Special Types of Invasive Carcinoma

Most invasive carcinomas of the breast are invasive carcinoma NST (no special type), also called invasive ductal carcinoma. These account for approximately 65-75 % of invasive carcinomas. The remaining invasive carcinomas are referred to as “special type.” The most common among the special types is invasive lobular carcinoma which is the second most common type after invasive carcinoma NST. The remaining cancers in the special type category are much less common and include the following (this list is not all-inclusive): tubular carcinoma, medullary carcinoma, mucinous carcinoma, adenoid cystic carcinoma, invasive cribriform carcinoma, invasive papillary carcinoma, invasive micropapillary carcinoma, and secretory carcinoma.

  • Invasive lobular carcinoma (ILC): This type of breast cancer accounts for approximately 10-15% of all invasive carcinomas in the breast. Most of these cancers are Nottingham grade I or II. An exception is so-called pleomorphic invasive lobular carcinoma. The cells of typical ILC grow in a characteristic pattern which distinguishes it from invasive carcinoma, NST. This growth pattern often makes it difficult to determine the actual size of the cancer by clinical exam or by radiology. These cancers are almost always estrogen and progesterone receptor positive and negative for HER2 over-expression.
  • Tubular carcinoma: These are low grade breast cancers (Nottingham grade I) that are composed almost entirely of invasive duct-like structures that resemble normal breast ducts. It can sometimes be difficult for the pathologist to distinguish this type of cancer from benign lesions such as sclerosing adenosis or radial scar. Special studies or consultation with a breast pathologist can help with this distinction. These cancers are almost always estrogen and progesterone receptor positive and negative for HER2 over-expression.
  • Medullary carcinoma: This is a rare type of breast cancer that has a very characteristic appearance under the microscope. These tumors are not graded using the Nottingham system as they are a unique cancer. There are very strict criteria that a pathologist must adhere to in making this particular diagnosis. These cancers are almost always negative for estrogen and progesterone receptors and negative for HER2 over-expression.
  • Mucinous carcinoma: This is another breast cancer that has a very characteristic appearance-the cancer cells invade the breast tissue associated with abundant mucin. They can sometimes be confused with a benign finding called mucocele-like tumor. These cancers are almost always estrogen and progesterone receptor positive and negative for HER2 over-expression.
  • Adenoid cystic carcinoma: This special type of breast cancer can be found arising in other parts of the body, particularly the head and neck area where they have a poor prognosis. However, in the breast, they tend to behave more favorably. These cancers are almost always negative for estrogen and progesterone receptors and negative for HER2 over-expression.
  • Invasive cribriform carcinoma: This is another rare type of breast cancer that can sometimes be confused with ductal carcinoma in situ. Special studies or consultation with a breast pathologist can help with this distinction.
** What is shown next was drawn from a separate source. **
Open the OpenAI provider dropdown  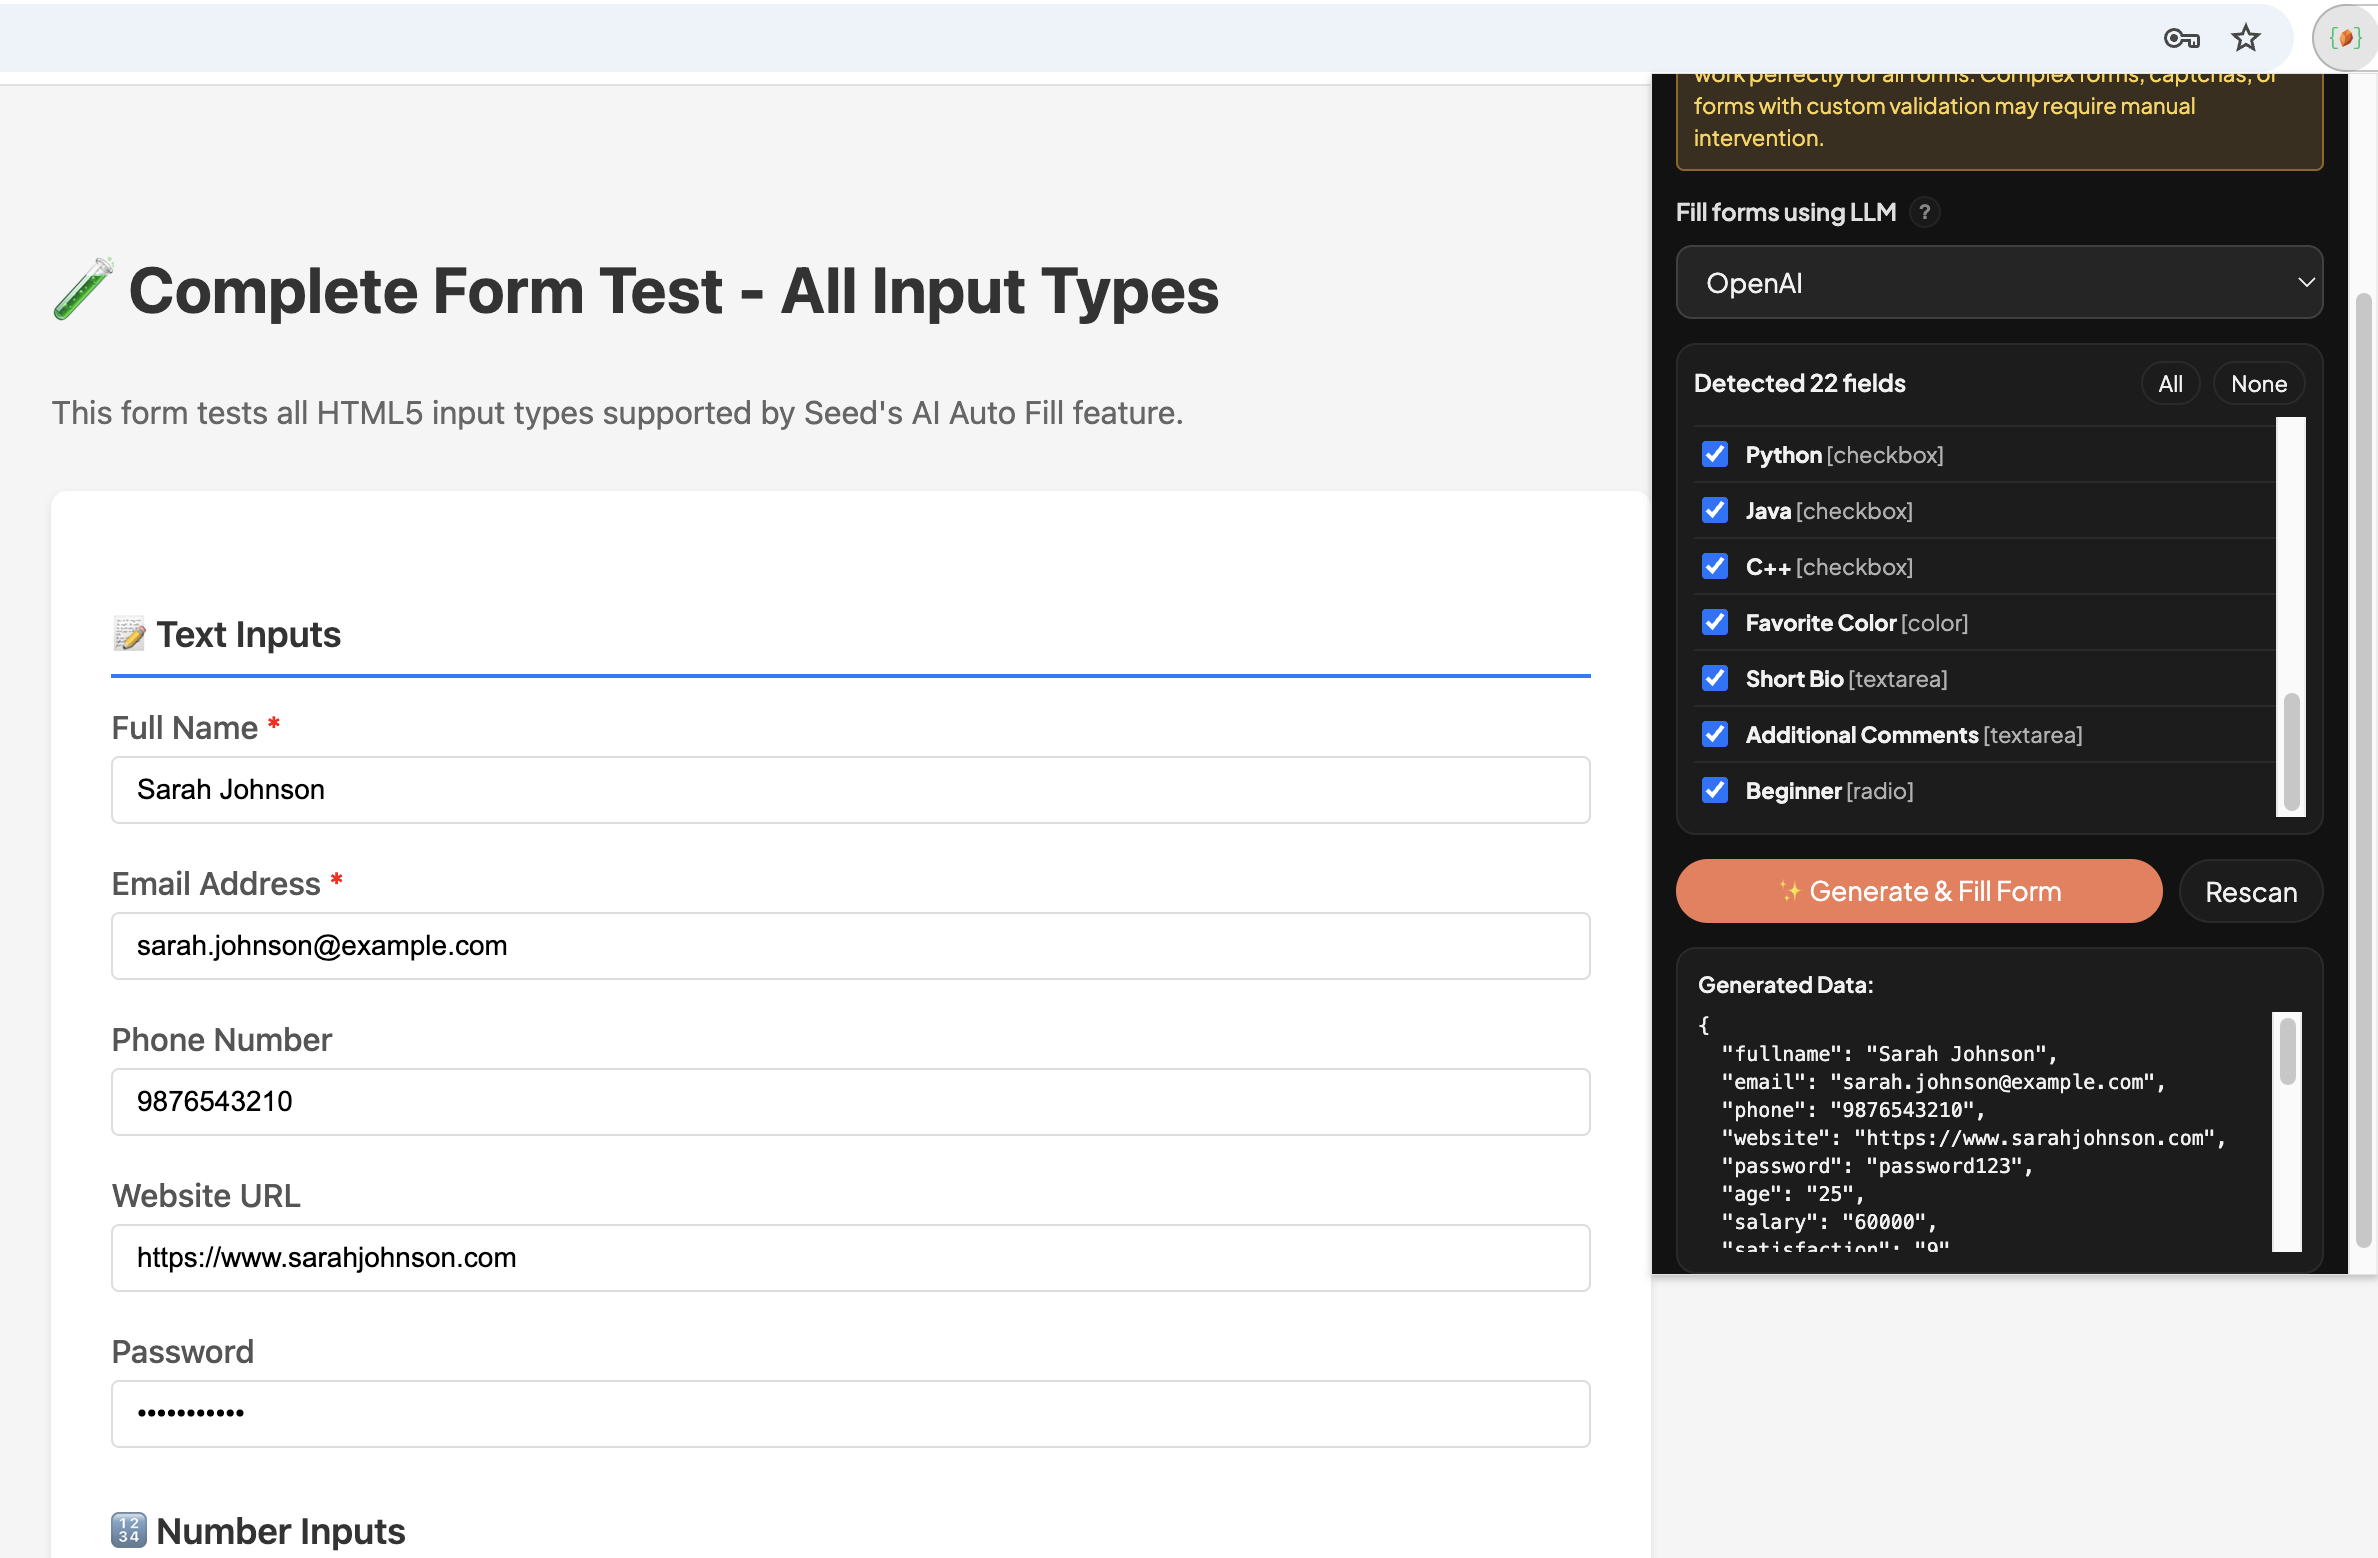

These cancers are usually estrogen and progesterone receptor positive and negative for HER2 over-expression.
  • Invasive papillary carcinoma: This is a special type of breast cancer where the cells grow in a characteristic form similar to papillary carcinomas that can be found in other organs, such as the ovaries and thyroid. Most of these rare cancers are estrogen and progesterone receptor positive and negative for HER2 over-expression.
  • Invasive micropapillary carcinoma: This rare variant of breast cancer usually has a poor prognosis. The characteristic appearance of the cancer is the cells invading the breast tissue surrounded by “clear spaces”. This type of breast cancer frequently spreads into the lymphatic spaces of the breast. Most of these cancers are positive for estrogen and progesterone receptors and approximately half or more are positive for HER2 over-expression.
  • Secretory carcinoma: This very rare type of breast cancer tends to occur in younger women. These tumors tend to be circumscribed and the cells have a classic appearance under the microscope with abundant secretory material which helps distinguish this type of carcinoma from other types. The cancers are generally negative for estrogen and progesterone receptors and negative for HER2 over-expression.